Passage shown:
3-Stage
RISC-V CPU

1st Dec 2024
Tags:
ASIC,
Verilog,
FPGA

Table of Contents

1. Overview

This project implements a 3-stage pipelined RV32I RISC-V CPU in Verilog, taken through synthesis and place-and-route in SkyWater 130 nm. The design emphasizes pipeline structuring under synchronous SRAM constraints, cache-driven stall behavior, and timing-aware microarchitectural tradeoffs, rather than ISA extensions or IPC optimizations.

The ASIC implementation closed timing at a 20.0 ns clock period (50 MHz) post-PAR. Post-layout timing analysis showed that branch resolution and cache interface logic dominate critical paths, consistent with expectations for a short pipeline coupled to synchronous memories. An earlier FPGA implementation of the same architectural design was used for early software bring-up and control-path validation.

Together, these projects demonstrate how a simple RISC-V microarchitecture can be adapted across platforms, with the ASIC implementation explicitly addressing physical realism, memory timing, stall behavior, and post-layout timing closure.

Note: This writeup describes my design approach and engineering process for a course project. Implementation details and source code are not included to respect academic integrity.

2. ASIC Implementation

Technology and Design Flow

The ASIC implementation targeted a standard-cell flow with synchronous SRAM macros, reflecting constraints commonly encountered in industrial ASIC designs.

ISA: 32-bit RISC-V (RV32I)
RTL: Verilog (SystemVerilog testbenches)
Process: SkyWater 130 nm
SRAMs: SRAM22-generated hard macros
Flow Orchestration: Hammer

EDA Toolchain

Simulation: Synopsys VCS
Synthesis: Cadence Genus
Place & Route + CTS: Cadence Innovus
Post-layout Timing Analysis: Cadence Innovus

Physical verification (DRC/LVS) was out of scope for this project; full physical verification was performed in a separate tapeout project linked here.

Pipeline Architecture

Implemented a 3-stage pipeline (IF/ID, EX/MEM, WB) with:

Forwarding logic to resolve data hazards
Stall control integrated with cache behavior
Branch resolution with misprediction handling

The design required careful analysis of hazard conditions and bypass timing to minimize stalls while maintaining timing closure.

Datapath and Control

Key Datapath Components

The datapath includes:

Program Counter and next-PC logic
Instruction cache interface
Register file
Immediate generator and branch comparator
ALU
Data cache interface

Supporting logic includes:

Pipeline stall control driven by cache state
Partial load/store handling for byte and halfword accesses

Stalling and Hazard Management

The forwarding network minimizes stalls from data hazards, with remaining stalls primarily driven by cache behavior. Cache policy selection required careful analysis of stall frequency versus implementation complexity in a short pipeline.

Control Logic

Control logic is implemented using explicit combinational decoding with control signals pipelined alongside datapath values.

This approach avoids ROM-based decode, simplifies debugging, and maps cleanly onto RV32I semantics. It also avoids introducing additional timing pressure in a tight pipeline.

Cache Architecture

4 KiB Direct-Mapped Write-Back Cache

The CPU integrates a direct-mapped, write-back cache with:

Cache lines sized for efficient refill over a multi-beat external memory interface
Separate data and metadata storage using dedicated SRAM macros
Multi-state FSM managing: idle detection, tag comparison, multi-cycle refill, and dirty eviction

The cache organization balanced timing closure constraints with refill efficiency, avoiding unnecessarily deep FSM pipelines while maintaining single-cycle hit latency.

Element and text position data

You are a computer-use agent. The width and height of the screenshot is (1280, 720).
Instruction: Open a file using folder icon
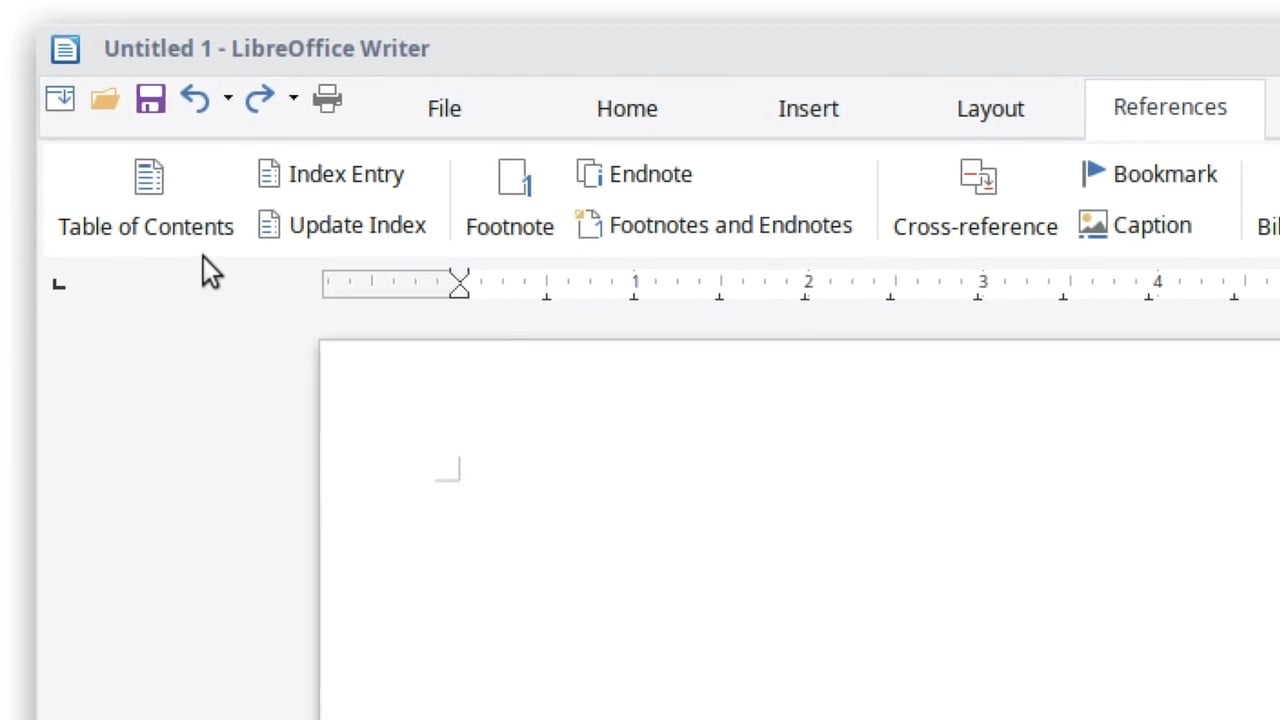pos(105,99)
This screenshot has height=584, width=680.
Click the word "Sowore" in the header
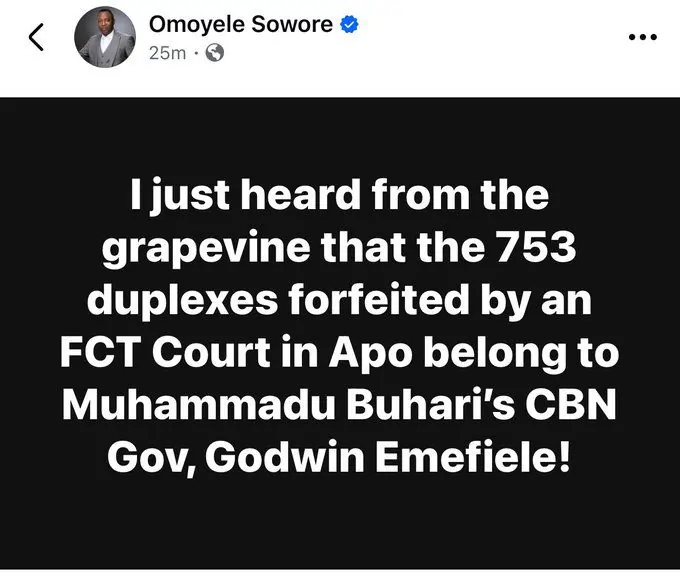pyautogui.click(x=292, y=24)
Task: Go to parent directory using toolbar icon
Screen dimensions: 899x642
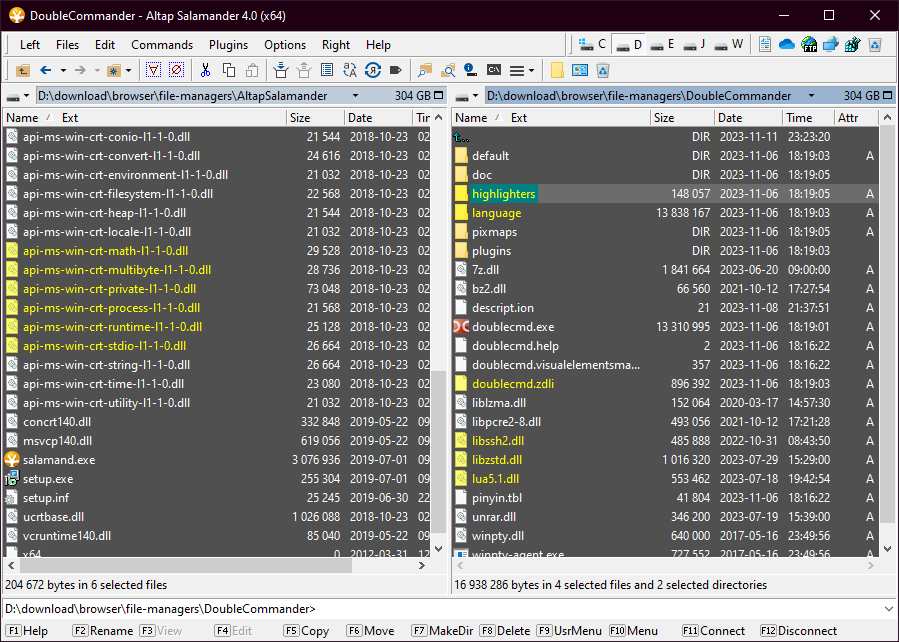Action: [x=22, y=70]
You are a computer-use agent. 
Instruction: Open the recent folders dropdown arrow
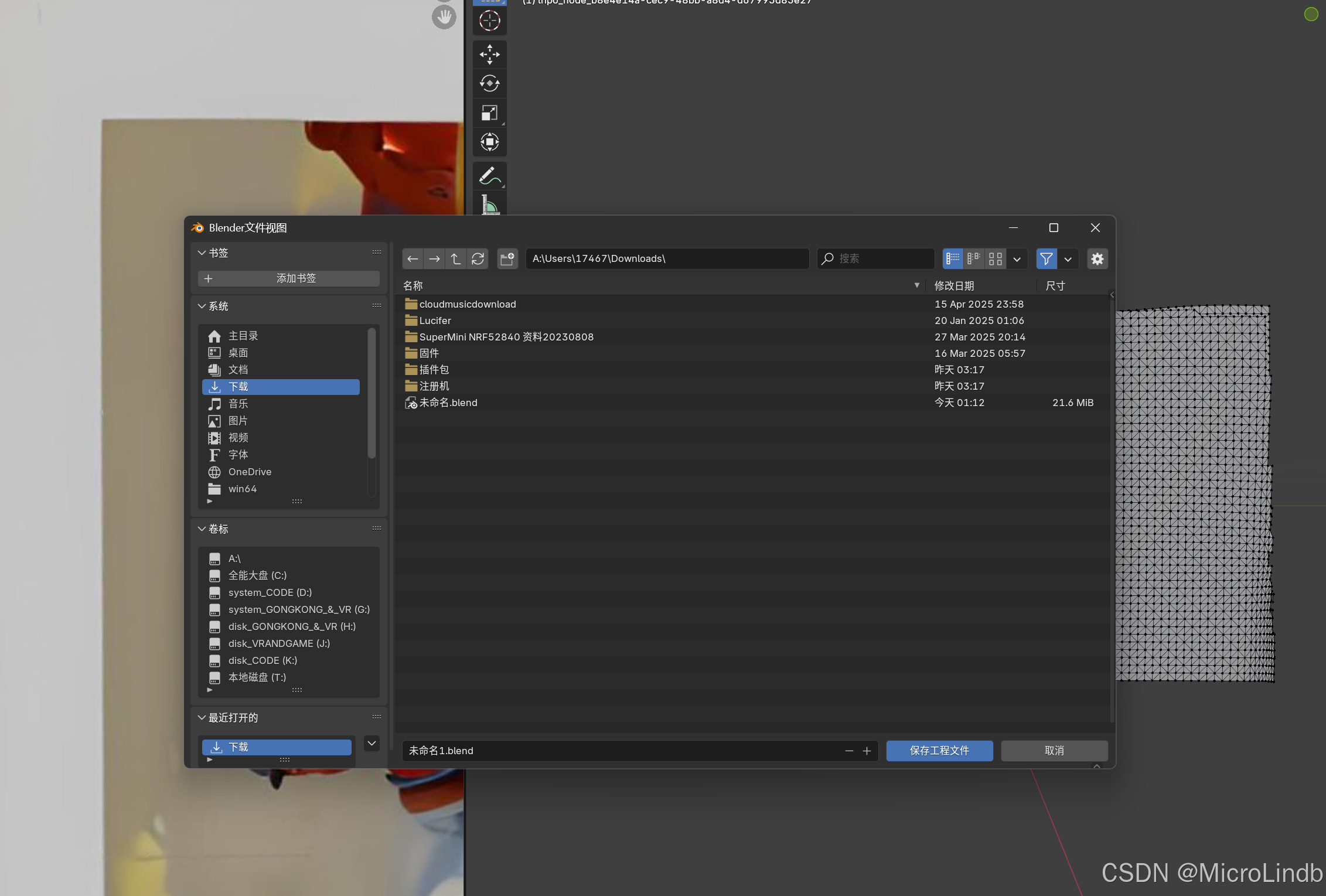pos(371,743)
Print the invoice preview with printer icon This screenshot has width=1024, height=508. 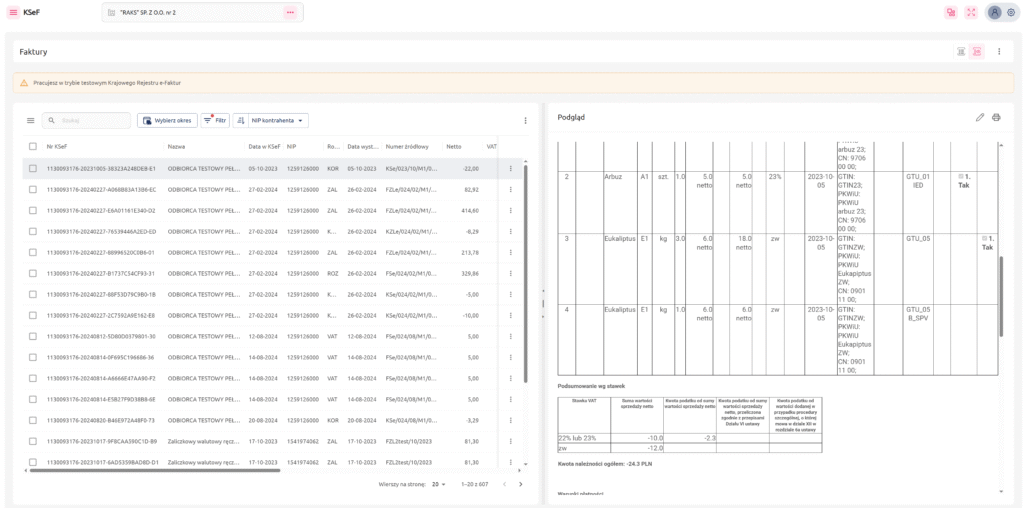tap(996, 117)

Direction:
Can you repeat, word for word, everything in the CPU writeup from "The cache organization" down to "single-cycle hit latency."? This material has no connection to the CPU writeup.

Worked answer:
The cache organization balanced timing closure constraints with refill efficiency, avoiding unnecessarily deep FSM pipelines while maintaining single-cycle hit latency.